**DATASET EXCERPTS**
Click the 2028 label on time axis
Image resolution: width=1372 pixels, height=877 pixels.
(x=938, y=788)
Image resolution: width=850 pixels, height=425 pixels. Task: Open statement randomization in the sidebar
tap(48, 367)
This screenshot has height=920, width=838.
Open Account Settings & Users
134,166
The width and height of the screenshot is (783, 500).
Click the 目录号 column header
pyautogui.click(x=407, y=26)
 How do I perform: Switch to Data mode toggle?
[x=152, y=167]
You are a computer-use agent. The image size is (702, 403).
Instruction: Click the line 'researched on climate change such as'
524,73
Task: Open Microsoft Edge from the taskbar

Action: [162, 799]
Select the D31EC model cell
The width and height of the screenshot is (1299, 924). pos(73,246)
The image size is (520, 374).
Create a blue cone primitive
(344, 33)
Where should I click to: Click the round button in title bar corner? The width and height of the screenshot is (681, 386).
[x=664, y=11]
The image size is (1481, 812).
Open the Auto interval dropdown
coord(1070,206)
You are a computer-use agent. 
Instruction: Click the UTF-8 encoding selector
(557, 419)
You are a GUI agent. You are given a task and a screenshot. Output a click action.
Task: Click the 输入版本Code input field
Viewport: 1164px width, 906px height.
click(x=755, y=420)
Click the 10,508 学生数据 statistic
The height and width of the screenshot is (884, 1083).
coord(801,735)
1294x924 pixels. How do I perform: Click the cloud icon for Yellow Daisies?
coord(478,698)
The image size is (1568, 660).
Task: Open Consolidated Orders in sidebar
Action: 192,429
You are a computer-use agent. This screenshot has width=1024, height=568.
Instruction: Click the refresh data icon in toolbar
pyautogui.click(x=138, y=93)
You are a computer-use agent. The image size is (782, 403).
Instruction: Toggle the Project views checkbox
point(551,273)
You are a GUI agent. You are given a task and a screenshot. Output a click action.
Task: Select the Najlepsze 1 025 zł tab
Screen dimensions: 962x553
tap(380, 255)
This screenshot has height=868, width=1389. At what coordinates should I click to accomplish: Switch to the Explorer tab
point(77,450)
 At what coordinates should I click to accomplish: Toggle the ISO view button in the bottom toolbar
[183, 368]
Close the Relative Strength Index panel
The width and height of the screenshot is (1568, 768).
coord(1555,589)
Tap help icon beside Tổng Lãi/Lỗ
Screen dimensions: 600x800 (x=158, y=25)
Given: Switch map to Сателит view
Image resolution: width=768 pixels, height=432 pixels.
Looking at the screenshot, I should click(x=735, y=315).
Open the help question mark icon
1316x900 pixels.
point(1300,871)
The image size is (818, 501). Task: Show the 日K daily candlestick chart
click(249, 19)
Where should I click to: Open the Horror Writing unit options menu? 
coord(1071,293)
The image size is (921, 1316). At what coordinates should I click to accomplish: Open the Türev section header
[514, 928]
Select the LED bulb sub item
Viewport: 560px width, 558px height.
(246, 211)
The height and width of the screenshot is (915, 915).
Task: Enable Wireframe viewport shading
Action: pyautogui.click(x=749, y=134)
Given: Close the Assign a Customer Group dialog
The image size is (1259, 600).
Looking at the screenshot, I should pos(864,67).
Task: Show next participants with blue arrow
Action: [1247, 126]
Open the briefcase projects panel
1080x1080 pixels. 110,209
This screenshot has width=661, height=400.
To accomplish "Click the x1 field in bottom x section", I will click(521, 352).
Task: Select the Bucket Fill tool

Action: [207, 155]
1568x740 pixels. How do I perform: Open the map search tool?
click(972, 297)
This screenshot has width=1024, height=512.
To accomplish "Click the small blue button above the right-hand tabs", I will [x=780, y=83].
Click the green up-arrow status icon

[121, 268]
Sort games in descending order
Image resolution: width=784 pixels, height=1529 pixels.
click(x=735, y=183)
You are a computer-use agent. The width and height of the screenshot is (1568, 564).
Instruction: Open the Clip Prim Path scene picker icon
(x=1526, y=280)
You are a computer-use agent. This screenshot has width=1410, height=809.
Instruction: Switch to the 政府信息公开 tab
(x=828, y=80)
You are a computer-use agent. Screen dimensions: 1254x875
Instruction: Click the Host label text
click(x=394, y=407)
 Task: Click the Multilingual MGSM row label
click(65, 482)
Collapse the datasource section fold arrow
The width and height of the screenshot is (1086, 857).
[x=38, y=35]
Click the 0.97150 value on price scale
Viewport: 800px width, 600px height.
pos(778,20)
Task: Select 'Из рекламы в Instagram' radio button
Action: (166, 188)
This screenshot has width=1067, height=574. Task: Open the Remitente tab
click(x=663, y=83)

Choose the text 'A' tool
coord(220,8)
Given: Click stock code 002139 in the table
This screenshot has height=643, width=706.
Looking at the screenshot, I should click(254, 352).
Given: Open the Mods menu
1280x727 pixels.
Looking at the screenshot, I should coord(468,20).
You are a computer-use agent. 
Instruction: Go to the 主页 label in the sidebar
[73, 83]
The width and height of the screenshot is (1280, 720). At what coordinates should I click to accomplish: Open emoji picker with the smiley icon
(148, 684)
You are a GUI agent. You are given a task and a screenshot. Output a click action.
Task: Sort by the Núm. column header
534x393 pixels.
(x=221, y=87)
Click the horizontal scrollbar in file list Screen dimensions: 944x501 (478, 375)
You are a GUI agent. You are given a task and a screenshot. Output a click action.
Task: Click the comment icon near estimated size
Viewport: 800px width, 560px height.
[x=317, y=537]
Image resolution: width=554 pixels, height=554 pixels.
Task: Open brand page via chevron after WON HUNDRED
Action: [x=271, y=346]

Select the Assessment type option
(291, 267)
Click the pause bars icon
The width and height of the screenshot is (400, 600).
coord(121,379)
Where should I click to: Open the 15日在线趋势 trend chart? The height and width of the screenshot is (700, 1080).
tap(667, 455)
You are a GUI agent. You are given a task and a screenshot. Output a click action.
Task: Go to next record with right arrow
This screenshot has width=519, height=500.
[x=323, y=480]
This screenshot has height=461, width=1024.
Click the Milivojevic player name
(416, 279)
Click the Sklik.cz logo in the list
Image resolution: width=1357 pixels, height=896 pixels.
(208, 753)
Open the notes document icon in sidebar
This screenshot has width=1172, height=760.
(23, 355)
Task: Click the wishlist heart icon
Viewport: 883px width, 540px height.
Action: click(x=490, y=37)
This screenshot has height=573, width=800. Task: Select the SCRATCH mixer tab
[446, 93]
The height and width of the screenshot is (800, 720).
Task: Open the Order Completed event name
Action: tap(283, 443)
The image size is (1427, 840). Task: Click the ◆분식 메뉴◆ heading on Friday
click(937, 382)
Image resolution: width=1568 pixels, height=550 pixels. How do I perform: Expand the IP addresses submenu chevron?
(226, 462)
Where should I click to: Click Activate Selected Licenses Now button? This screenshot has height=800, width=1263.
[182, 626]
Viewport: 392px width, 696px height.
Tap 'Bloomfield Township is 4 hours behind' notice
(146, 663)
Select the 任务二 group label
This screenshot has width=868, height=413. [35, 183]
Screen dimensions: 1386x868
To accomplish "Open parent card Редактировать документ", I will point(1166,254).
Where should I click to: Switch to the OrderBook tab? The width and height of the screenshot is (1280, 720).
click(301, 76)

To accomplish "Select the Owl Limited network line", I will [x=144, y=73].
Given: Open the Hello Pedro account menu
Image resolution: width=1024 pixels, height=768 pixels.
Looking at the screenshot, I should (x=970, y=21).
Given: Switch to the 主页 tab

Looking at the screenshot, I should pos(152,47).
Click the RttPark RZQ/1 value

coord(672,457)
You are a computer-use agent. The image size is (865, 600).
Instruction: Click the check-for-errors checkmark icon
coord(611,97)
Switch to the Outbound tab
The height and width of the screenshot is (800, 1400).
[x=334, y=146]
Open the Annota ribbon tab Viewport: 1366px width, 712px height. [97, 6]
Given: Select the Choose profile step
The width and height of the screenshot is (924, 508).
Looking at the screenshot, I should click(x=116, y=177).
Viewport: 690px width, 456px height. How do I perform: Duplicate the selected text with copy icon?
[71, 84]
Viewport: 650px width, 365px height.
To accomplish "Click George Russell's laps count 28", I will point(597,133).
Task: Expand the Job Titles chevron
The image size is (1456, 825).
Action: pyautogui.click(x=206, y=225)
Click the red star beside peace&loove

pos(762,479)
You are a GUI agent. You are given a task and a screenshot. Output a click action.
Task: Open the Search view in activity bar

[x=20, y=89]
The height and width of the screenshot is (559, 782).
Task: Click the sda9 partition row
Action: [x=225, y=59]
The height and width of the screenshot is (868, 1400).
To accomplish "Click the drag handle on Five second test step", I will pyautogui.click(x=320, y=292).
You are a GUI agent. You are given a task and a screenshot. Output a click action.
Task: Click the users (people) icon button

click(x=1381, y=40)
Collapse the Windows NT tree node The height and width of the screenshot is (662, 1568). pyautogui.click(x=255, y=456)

**WORK REQUIRED**
Could you give the items from the line holding "Open the briefcase projects panel" through the line holding "click(972, 297)", inclusive, again with "Bucket Fill" swapped for "Paint Bucket" and everything else unchanged?

**REPLY**
Open the briefcase projects panel
1080x1080 pixels. 110,209
This screenshot has width=661, height=400.
To accomplish "Click the x1 field in bottom x section", I will click(521, 352).
Task: Select the Paint Bucket tool

Action: [207, 155]
1568x740 pixels. How do I perform: Open the map search tool?
click(972, 297)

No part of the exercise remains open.